In Rome’s Palatine Museum, built atop the excavation site of Emperor Domitian’s palace and not far from imperial residences of Tiberius and Augustus, there is a curious bit of masonry that was rediscovered in 1820. This artifact is exhibited alongside terra cotta heads of Jupiter and marble sculptures of Apollo, all of the grand detritus of a lost civilization housed in a former monastery. At the corner of one of the museum’s galleries sits this short altar chiseled from granite that’s slightly worn from the elements and framed with a modest curled design where a statue might sit. No idol is framed by the base; no statue of strong Jupiter or beautiful Apollo sits atop the altar. It is rather simply dedicated to Agnostos Theo — the “Unknown God.” Where a deity would normally be present is rather a sacred and beautiful nothingness.

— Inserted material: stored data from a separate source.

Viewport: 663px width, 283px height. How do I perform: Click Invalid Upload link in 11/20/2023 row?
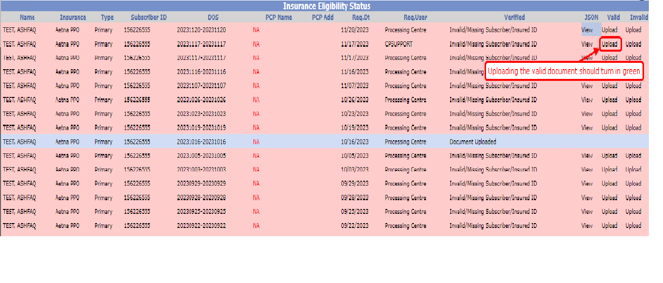633,30
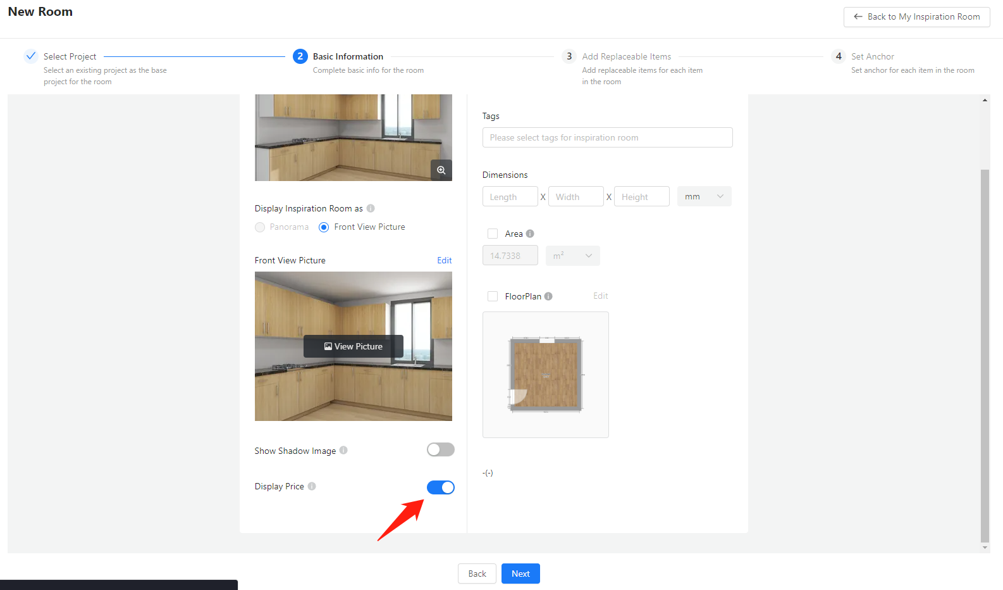
Task: Enable the Show Shadow Image switch
Action: click(x=440, y=449)
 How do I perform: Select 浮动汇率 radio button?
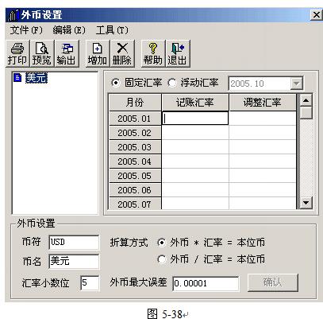(x=172, y=83)
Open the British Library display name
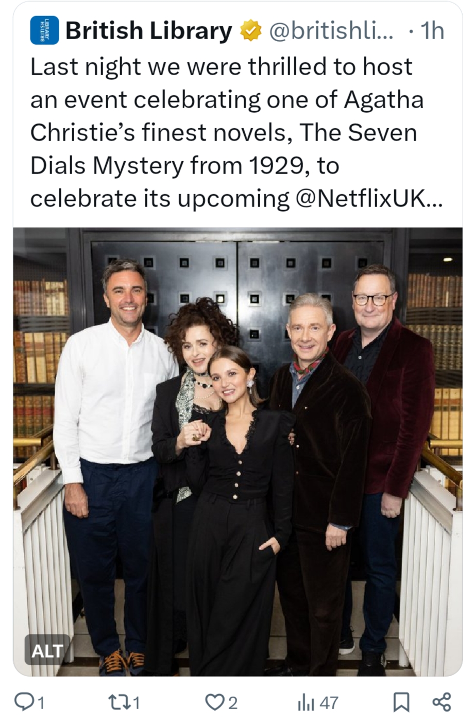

These altars were not uncommon in the ancient Mediterranean. The most famous reference to them is in a homily delivered by the Apostle Paul in the Book of Acts, in which he claims that an altar to the Unknown God on the Areopagus Hill in Athens was actually in honor of Christ (the Athenians, ripe for conversion, Paul thought, had yet to fully understand that). Arguments have been made that the altars honored the undepictable God of the Jews, or that they’re a bit of pragmatic hedge-betting for any deities who should be worshiped but that have escaped the attention of the otherwise pious. Regardless of the exact intent of their makers, the altars for the Unknown God present an arresting memorial — the blessing of a lacunae, the sacralization of an absence. . . .
Any statue — be it of Christopher Columbus or Abraham Lincoln, Thomas Jefferson or Frederick Douglass — makes a statement about who is worth preserving in bronze. To make a statue of a recognizable subject is to venture something about that subject, but an altar for nothing argues that its subject is so all-encompassing, so universal, so grand that it can’t be circumscribed in mere stone. Christian theologians speak of a methodology called “apophasis,” whereby the divine is discussed in terms of what can’t be known about it, where definition is always deferred and thought can’t be put into mere words. In some ways the altar to the Unknown God is a form of apophatic sculpture, whereby nonexistence is a heftier material than steel or bronze.
I’d also suggest that the apophatic is precisely the mode in which we should think of our national future, for if God is a lofty subject, then so are “freedom,” “democracy” and “America.” We are better served in memorializing the contradictory, conflicted and hypocritical history of this nation not in monumental equestrian statues punctuating traffic roundabouts but in a humbler idiom that paradoxically expresses an inherent greatness in all the more remarkable of a way.
I am attracted to this idea, and purely negative theology is the only kind I've ever been able to stand. But I notice that many other people find this coldly abstract and long for something more concrete and human. Simon cites the Vietnam War memorial in Washington as a good example of a more negative sort of monument, but so many people hated it that the government was eventually forced to add statues nearby to assuage the critics. After all, venerating heroes goes back to the earliest strata of human myth, and the habit is not likely to disappear because our generation finds it politically problematic.
I could, I think, get behind a plan to replace some Confederate or otherwise offensive memorials with something dedicated to "Those who struggled for freedom" or "Those who yearn to be free", provided the design was not overtly partisan, or just hideous. Right now unspecificity might be the only way to unite people around any image.
1 comment:
Great post, John, I read it thrice. You go deep, I like that. The pedestal to the Unknown God gives me some shivers, but on the other hand I think it's only a sign of the Age of Madness we are living now if it may be seen as an alternative monument to our unspecified 'gods'. I prefer to honour History and its heroes like Columbus for what they ment when statues were built. He did discover Cuba, and all the Caribbean, and Central America. That brought lots of knowledge back to Europe. He deserves statues there. "Those who struggled for freedom" is a matter of violent disagreements and ideological confrontation. Do Catalonians struggle for freedom? Do Muslims struggle for freedom ? Do Cuban or Venezuelan opponents ? Did Lenin? I know the English did, under Churchill, now, he merits a statue.